A recurring question
+I wonder if there’s been an increased incidence of patients arriving at their local A&E departments showing the scars of nail-spitting syndrome? Because having listened to yet another Downing Street party political broadcast on behalf of the Conservative Party (this time hosted by Michael Gove) I am sure that there must be many listeners like me who feel compelled to spit nails in response to the outpouring of complacency, smugness and self-congratulatory bullshit coming from No. 10. There are far too many examples of NHS staff not getting the Personal Protection Equipment (PPE) they need to deny that there’s a big supply problem. But all we get is ‘oh, it’s on it’s way.’ Any question about a lack of preparation or capacity is batted away with homilistic entreaties about hiccups with supply chains (somebody else’s fault), etc. So, despite the warnings from China, nobody saw this coming. So much for the world of ‘just in time’ economics.

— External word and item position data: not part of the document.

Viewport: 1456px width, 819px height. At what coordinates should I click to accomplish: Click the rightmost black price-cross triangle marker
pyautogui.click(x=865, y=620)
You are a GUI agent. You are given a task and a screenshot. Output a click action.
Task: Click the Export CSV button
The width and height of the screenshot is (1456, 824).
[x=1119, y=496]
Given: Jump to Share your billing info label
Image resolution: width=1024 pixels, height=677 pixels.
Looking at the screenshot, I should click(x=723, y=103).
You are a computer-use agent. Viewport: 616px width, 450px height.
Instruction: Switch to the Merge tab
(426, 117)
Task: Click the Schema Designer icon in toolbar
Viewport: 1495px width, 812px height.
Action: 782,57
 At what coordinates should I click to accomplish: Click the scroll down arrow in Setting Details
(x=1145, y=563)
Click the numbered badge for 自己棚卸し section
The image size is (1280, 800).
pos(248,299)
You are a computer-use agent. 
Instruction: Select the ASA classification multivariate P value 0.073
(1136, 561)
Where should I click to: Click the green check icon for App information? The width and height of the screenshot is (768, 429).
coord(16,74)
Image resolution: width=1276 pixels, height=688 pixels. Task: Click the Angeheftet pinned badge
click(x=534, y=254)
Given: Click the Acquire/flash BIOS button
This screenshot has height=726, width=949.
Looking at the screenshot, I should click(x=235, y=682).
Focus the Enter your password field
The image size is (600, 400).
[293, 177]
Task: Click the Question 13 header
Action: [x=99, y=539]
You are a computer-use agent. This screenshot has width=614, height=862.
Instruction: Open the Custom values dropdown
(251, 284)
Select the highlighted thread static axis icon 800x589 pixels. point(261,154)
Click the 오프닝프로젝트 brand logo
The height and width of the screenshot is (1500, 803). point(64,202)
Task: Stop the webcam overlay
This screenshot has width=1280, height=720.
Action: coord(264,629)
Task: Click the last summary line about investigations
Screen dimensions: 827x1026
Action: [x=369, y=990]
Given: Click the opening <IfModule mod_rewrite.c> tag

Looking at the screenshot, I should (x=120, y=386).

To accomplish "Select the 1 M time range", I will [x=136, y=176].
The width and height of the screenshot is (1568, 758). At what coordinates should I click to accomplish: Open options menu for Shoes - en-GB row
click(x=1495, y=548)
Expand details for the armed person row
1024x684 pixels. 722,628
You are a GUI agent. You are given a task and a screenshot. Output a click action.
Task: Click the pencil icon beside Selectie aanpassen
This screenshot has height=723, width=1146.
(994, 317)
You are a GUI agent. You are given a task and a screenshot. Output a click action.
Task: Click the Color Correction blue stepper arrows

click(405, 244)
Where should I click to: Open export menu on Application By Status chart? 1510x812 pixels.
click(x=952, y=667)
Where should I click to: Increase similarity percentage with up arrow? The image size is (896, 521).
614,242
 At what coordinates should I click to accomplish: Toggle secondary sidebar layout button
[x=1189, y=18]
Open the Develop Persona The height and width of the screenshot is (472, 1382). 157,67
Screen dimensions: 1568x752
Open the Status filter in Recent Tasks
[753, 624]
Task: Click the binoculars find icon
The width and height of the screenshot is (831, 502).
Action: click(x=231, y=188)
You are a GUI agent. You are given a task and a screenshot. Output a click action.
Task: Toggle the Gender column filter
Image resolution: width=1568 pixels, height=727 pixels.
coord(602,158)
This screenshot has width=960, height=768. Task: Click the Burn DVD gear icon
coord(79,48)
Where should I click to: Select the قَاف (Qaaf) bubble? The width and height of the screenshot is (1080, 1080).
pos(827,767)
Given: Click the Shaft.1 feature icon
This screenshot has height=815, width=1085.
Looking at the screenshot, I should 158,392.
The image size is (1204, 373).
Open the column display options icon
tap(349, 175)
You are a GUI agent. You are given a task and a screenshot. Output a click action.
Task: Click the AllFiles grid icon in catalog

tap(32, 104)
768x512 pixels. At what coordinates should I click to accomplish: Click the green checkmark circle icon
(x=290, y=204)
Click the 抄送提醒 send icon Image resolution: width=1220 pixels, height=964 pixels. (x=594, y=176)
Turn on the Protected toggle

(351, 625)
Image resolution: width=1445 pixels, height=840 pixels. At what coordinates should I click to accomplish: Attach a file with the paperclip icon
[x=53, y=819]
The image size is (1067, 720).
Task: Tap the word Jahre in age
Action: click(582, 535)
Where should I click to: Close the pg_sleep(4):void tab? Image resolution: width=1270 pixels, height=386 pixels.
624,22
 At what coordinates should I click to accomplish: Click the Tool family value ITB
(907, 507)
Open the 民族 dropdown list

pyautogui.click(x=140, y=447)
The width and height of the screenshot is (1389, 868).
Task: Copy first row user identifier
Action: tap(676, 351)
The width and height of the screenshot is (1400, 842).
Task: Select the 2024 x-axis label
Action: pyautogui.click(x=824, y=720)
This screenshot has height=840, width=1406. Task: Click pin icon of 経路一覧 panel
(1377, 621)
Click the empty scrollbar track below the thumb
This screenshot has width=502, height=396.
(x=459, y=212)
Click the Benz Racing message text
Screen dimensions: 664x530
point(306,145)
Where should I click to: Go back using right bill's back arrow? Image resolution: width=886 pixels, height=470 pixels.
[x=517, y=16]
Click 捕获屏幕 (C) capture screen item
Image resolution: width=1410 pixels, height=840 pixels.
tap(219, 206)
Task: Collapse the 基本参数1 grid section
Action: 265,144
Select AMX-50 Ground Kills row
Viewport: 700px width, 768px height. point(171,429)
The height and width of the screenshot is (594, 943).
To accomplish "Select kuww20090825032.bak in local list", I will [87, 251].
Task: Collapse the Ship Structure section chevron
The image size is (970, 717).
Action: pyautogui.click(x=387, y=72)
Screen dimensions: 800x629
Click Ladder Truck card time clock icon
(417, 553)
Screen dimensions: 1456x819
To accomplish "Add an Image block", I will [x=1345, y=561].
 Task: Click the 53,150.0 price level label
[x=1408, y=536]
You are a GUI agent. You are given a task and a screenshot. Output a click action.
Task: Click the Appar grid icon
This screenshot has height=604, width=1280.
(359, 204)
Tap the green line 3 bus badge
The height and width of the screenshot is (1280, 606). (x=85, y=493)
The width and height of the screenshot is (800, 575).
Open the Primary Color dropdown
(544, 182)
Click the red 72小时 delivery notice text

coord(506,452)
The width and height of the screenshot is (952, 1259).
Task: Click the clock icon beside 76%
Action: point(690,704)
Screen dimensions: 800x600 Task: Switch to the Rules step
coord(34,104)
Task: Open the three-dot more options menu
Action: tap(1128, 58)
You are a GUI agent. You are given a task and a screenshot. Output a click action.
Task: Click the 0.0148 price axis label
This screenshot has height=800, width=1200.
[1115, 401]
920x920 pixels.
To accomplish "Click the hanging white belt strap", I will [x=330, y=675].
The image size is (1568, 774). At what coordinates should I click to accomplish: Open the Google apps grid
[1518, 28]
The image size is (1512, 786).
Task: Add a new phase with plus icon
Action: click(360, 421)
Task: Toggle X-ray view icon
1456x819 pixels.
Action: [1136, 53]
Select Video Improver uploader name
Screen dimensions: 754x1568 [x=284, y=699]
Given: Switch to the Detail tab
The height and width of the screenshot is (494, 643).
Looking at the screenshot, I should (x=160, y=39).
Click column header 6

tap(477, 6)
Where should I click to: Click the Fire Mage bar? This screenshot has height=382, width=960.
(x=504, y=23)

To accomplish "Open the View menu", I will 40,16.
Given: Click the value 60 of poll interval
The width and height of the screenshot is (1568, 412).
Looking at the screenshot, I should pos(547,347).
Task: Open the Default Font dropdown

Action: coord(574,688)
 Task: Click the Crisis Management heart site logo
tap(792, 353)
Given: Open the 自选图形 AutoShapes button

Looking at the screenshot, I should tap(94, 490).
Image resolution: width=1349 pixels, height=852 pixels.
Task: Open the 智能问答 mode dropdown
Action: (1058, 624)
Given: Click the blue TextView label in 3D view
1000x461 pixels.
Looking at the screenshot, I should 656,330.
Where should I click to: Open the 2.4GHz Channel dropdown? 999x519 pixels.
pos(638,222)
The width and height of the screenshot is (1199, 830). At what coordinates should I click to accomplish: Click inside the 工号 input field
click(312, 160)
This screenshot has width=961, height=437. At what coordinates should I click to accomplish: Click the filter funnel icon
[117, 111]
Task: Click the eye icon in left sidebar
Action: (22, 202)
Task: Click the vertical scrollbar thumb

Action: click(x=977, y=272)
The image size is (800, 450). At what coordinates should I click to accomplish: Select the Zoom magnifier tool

+Talking of economics I am wondering what the government’s plan is for afterwards? What happens when it is actually considered safe to go out again? How many businesses will have collapsed? What will the unemployment rate be? What will high streets look like? (Not quite as bad as those pictures of say, Berlin, circa May 1945 I dare say, but the damage by today’s standards could be more widely distributed than locally visual.) In a smallish town like Scarborough how will things recover? All the recent talk about the government suddenly discovering the value of community in response to the Coronavirus emergency will be rather shallow compared to what it will need to do after the cloud has passed. So far as the current crew of politicians in power is concerned, I know for sure that all they want is a return to ‘normality’ asap. They see this pandemic, like so many other disasters, as a one in a hundred years’ event—it’s ‘unprecedented’ so should not be allowed to stand as a precedent. Possibly one very worrying sign of this current calamity was the sight of Dominic Cummings running away from Downing Street into self-isolation. The thought of that man being left alone with his thoughts for any length of time should worry us all, as and when he returns to No.10 with a satchel full of New Ideas. A digression: why have we been deprived of Jacob Ress-Mogg these last few weeks? Is he really too contagious to be allowed out at all?
+But let’s have some new ideas. I’ve been thinking (oh no). How about local bonds? This isn’t really either a new idea or original. But wondering how all the small businesses in Scarborough might survive or even get back on their feet, it seems clear that there will over the last few and coming weeks be a lot of consumers’ money unspent due to the clampdown. What if this, which might normally have been spent were diverted into bonds, which could then be used to support the local economy? Such a scheme could be administered by local authorities (thus avoiding to a certain extent at least, the City and multinational fat cats siphoning off ordinary people’s money to line their own pockets, a la 2008). Local bonds used to support the local economy, not some national scheme for Barclays, HSBC, RBS, etc. If I knew that money I was investing in such bonds was going to go into local enterprise, I would be happy with it. Not least if the national state’s role was to underpin it with say a 3% guaranteed interest rate, with the first tranche of investment given ISA status. Given current interest rates the scheme would be a popular destination for savers. And the cost to the state? For every billion raised at 3% that’s £30,000,000. £1 trlllion—much more than the UK private sector produces in a whole year would cost £30,000,000,000 (by way of contrast the financial crash Quantitative Easing approached £500,000,000,000) But it wouldn’t come anywhere near that, since the return to the state of a £1 trillion dollup of investment would be incalculably large. Tied in with a bit of People’s Quantitative Easing and sensible investment in sustainable green industry this Coronavirus business could be the best thing that’s happened since the invention of anything else that ever went viral. So, this savings instrument, building on the current level of public engagement with this crisis might be called the ‘Recovery Bond.’ Of course, some people might just shift their current savings, but the key thing is, they would be moving them into local investments and that would signal a significant shift in economic orthodoxy—and might even begin the process of breaking the grip of the City on our government and our economy.
But it won’t happen, nor anything like it. The power of a small minority is not going to relax its grip on government anytime soon. Ask Jacob if you don’t believe me. If you can find him.
+There’s a question I’ve been asking myself a lot lately: ‘what day is it?’